Texto proporcionado ▸
>>>

El progreso en el campo de las obras públicas ha representado una constante carrera en pos de la seguridad, a caballo del desarrollo tecnológico. Y, dicho en general, resultaría un despropósito pretender culpar a los responsables de las infraestructuras de que se hayan producido siniestros antes de la implementación de los sucesivos avances.
Veamos un ejemplo fácilmente inteligible: en España, la administración ferroviaria ha ido suprimiendo los pasos a nivel: de los aproximadamente 10.000 que había a mediados de los años setenta, se ha pasado a la práctica desaparición de todos los que tenían un tráfico significativo de vehículos. Paralelamente, el número de víctimas se ha ido reduciendo de forma muy sensible, aunque todavía sigue produciéndose alguna. Y he aquí la pregunta: ¿sería razonable responsabilizar penalmente a los gestores del ferrocarril por estas víctimas residuales que no se beneficiaron a tiempo de la gran inversión realizada? Hay otros ejemplos igualmente ilustrativos: ¿es razonable enjuiciar a los gestores de la red de carreteras por no haber eliminado todavía una curva peligrosa en la que se ha producido un accidente fatal, que presumiblemente se hubiera evitado si una mayor disponibilidad presupuestaria hubiera permitido avanzar más en la mejora sucesiva de la red?
Estas reflexiones vienen a cuento, es obvio, del desarrollo judicial del accidente de un tren Alvia a las puertas de Santiago de Compostela el pasado 24 de julio, con un saldo trágico de 79 personas muertas. Como es conocido, la comisión de investigación, formada por los mejores técnicos de la especialidad, han atribuido el siniestro a "un exceso de velocidad del tren por no respetar el personal de conducción lo prescrito en el libro horario ni el cuadro de velocidades".

<<<

Instrucciones ▸
1 > Duplica del texto proporcionado todo lo que va desde "El progreso en" hasta "los sucesivos avances.".
2 > Responde con datos del texto proporcionado:
(a) ¿Cuántos pasos a nivel había aproximadamente en España a mediados de los años setenta?
(b) ¿Cuántas personas murieron en el accidente del tren Alvia a las puertas de Santiago de Compostela?
(c) ¿En qué fecha se produjo ese accidente?
Para resolver, básate únicamente en el texto proporcionado.

Datos proporcionados ▸

>>>

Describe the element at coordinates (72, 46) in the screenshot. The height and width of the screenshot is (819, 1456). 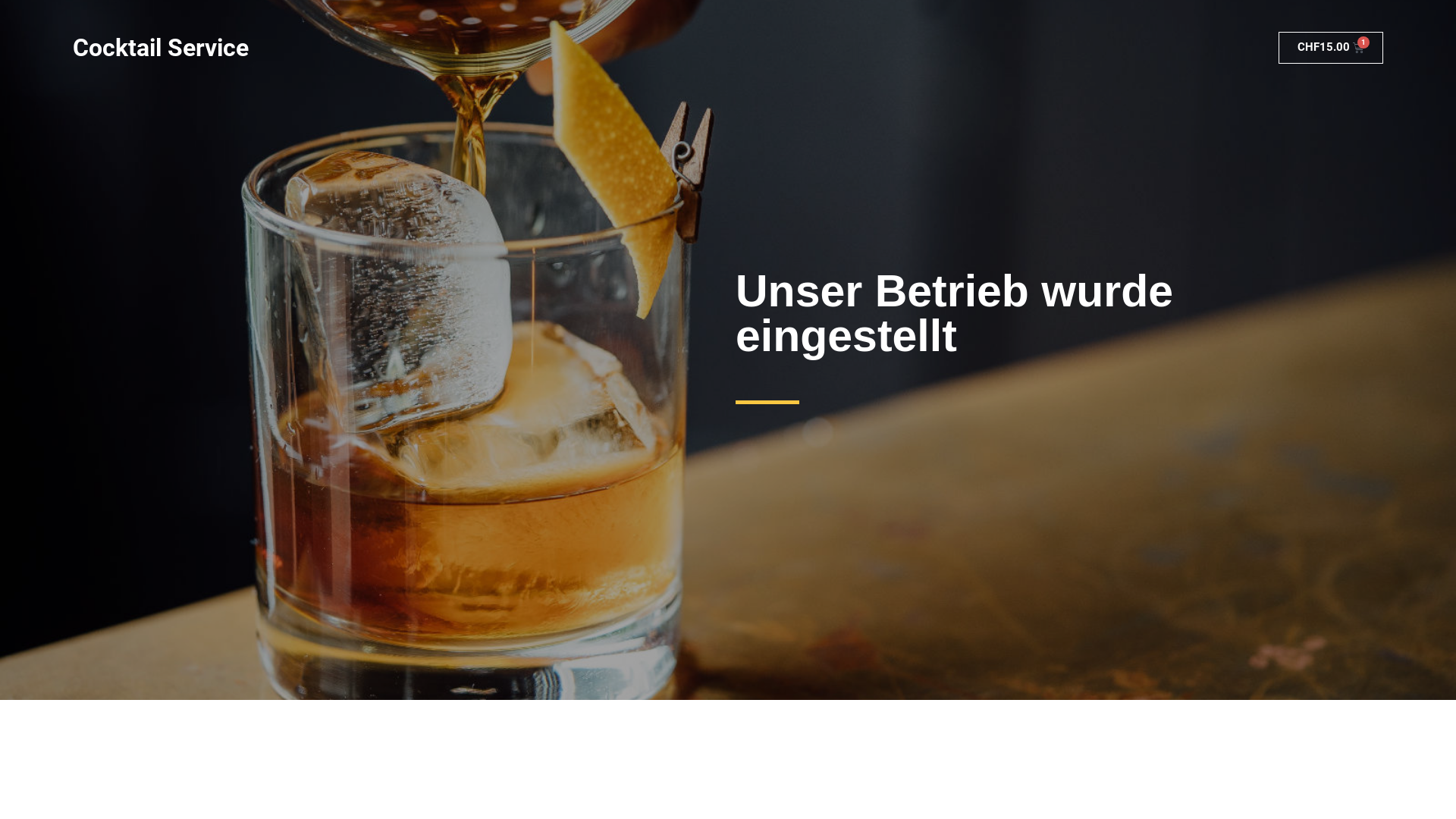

<<<

Resultados del ejercicio ▸
1 >
El progreso en el campo de las obras públicas ha representado una constante carrera en pos de la seguridad, a caballo del desarrollo tecnológico. Y, dicho en general, resultaría un despropósito pretender culpar a los responsables de las infraestructuras de que se hayan producido siniestros antes de la implementación de los sucesivos avances.

2 >
(a) Aproximadamente 10.000.
(b) 79 personas.
(c) El 24 de julio.